Daniels, a first-term incumbent seeking re-election in a crowded seven-candidate field, vowed in the video, flanked by 18 county deputies, to “put down any protests that aren’t peaceful with the full force of his office and with the help of [deputized] gun-owning residents,” the Florida Times-Union reported.

Deriding civil-rights protesters as “godless disruptors,” the Times-Union wrote, Sheriff Daniels warned them to stay away from Clay County, a suburb of Jacksonville:

“And if you come to Clay County and you think for one second, we’ll bend our backs for you, you’re sadly mistaken. I know what happens when lawlessness prevails. And in this day and time, God is raising up men and women just like the folks standing behind me who will have strong backbones and will stand in the gap between lawlessness and the citizenry we’re sworn to protect. … Yes, we’ll protect your constitutional rights as long as you remain under the umbrellas of peaceful protest or peaceful march. But the second you step out from up under protection of the Constitution, we’ll be waiting on you and we’ll give you everything you want. All the publicity all the pain all the glamour and glory for all that five minutes will give you. Is it a threat? Absolutely not.”

What he’s calling for is deputizing so-called godly people with guns to help him combat “godless” civil-rights protesters who aren’t “peaceful.” See full text of his video statement at the end of this Officer.com article here.

Unsurprisingly, rival sheriff’s candidates view the idea as dangerous, self-promoting and an invitation to civic chaos.

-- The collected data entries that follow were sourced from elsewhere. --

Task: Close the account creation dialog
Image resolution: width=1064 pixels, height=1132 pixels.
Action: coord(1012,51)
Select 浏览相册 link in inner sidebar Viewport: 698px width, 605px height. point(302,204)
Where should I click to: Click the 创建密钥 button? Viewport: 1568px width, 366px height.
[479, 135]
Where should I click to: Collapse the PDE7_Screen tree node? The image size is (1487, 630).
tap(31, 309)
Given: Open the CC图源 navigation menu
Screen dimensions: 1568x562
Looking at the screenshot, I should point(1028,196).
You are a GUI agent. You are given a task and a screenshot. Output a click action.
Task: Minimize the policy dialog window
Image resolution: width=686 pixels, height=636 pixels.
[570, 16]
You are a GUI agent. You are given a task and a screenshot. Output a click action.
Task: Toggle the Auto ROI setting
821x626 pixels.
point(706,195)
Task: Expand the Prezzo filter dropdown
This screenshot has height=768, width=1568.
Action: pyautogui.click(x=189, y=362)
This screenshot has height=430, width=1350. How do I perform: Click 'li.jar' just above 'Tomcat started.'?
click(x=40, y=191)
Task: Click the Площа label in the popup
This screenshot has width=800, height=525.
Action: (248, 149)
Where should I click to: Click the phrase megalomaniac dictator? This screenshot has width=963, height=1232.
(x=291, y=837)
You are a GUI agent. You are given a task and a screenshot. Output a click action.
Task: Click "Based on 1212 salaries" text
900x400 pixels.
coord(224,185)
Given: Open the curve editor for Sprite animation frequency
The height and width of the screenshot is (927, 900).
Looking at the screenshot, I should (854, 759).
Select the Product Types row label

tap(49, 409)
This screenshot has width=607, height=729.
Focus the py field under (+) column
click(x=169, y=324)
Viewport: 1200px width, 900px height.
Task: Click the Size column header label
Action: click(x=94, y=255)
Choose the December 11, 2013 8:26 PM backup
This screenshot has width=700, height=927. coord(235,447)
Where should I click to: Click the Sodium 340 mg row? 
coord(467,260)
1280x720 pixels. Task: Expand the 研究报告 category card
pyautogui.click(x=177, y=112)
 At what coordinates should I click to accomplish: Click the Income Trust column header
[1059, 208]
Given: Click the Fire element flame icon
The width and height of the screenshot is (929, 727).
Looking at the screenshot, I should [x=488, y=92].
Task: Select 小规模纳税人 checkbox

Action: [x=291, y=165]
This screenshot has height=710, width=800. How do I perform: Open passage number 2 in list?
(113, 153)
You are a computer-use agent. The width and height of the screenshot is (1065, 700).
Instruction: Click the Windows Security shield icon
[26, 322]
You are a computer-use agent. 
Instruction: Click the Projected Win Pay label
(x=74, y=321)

One candidate, former Clay County Commissioner Harold Rutledge, warned that Daniels’ threats of force could lead to dire consequences.

“Threatening to ‘make special deputies of every lawful gun owner in this county and I’ll deputize them’ is going to make the problem worse,” he said. “Police officers with more than 1,000 hours of law enforcement training can have problems in high-stress situations. Imagine putting a badge on someone with zero training — no de-escalation training, no firearms training, no training with the law. I am not sure what he is thinking, but it is not the kind of thinking we need from our top cop.”

Current Atlantic Beach Police Chief Michelle Cook, another sheriff candidate, said the video showed Daniels wasn’t fit for leadership, the Times-Union reported.

“What Daniels said yesterday may sound tough and macho. But, instead, it is a call for vigilantism and another signal that he is incapable of leading the sheriff’s department and keeping Clay County safe,” Cook said. “… Instead of dealing with real issues in a meaningful way, he is behaving like a reality show sheriff and calling attention to himself. To make matters worse, he pulled 18 officers off the streets to be used as props for his taxpayer-funded campaign stunt. It’s no wonder morale is so low among our fine officers.”

The black-owned magazine Essence wrote this about Daniels’ three-minute video:

“Despite his rant about ‘lawlessness,’ as the Times-Union notes, Daniels is under investigation by the Florida Department of Law Enforcement in relation to an affair with a former colleague—who was subsequently falsely arrested—while Daniels was employed at the Jacksonville Sheriff’s Office. Currently, Daniels, who has dreams of being a congressman, is up for reelection.”

One main question begged by this self-serving political stunt is, “What does God have to do with it in the first place?”

The answer is Sheriff Daniels is pandering to religiously conservative voters who lean hard toward “law and order,” and, in fact, evoking the divine is irrelevant to the situation. It’s probably safe to say that many Black Lives Matter protesters — the peaceful vast majority and the violent-fringe few — are good, God-fearing Christians understandably seeking justice.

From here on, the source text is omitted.